That's basically background material: though not mine, it's definitely a reminder of my own childhood. The OP is right, kids can be cruel and it's really not fair to be treated like "meat" or anything else.
I remember suffering through square dancing in middle school. Three straight years, in fact, because the school did that for each year. Same thing with no real changes. Granted, I wasn't a fat kid, but I was shy and nerdy, and people thought I was strange.

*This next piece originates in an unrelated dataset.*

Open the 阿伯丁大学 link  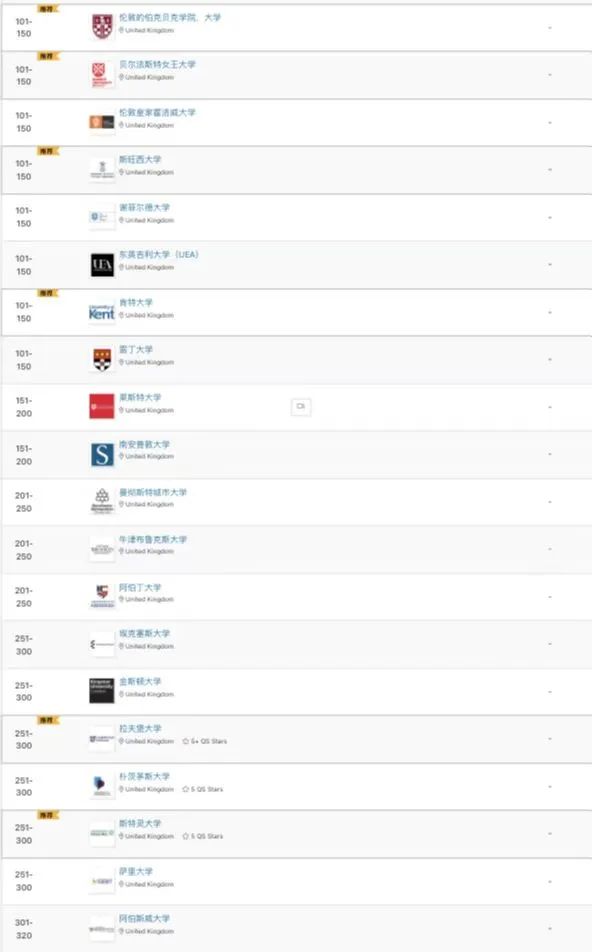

I was different, and the other kids didn't like that very much. I was a bully target. The boys would purposely screw up the dancing just so they wouldn't have to touch me or hold hands with me or anything. When people came to study halls for extra dancers (some classes were short on people, so study halls allowed kids to volunteer as extra dancers), I wouldn't offer. I hated doing it in my own class, why should I leave myself open for it willingly?
In grade school, during stuff like dodgeball, the boys would either try to rush me and push me down, or they would purposely aim for my face. Even when I wasn't playing (age 6 I had an accident and required a permanent tooth put back in my jaw), the bullies would still attempt to make me cry by getting me hurt. I hated it.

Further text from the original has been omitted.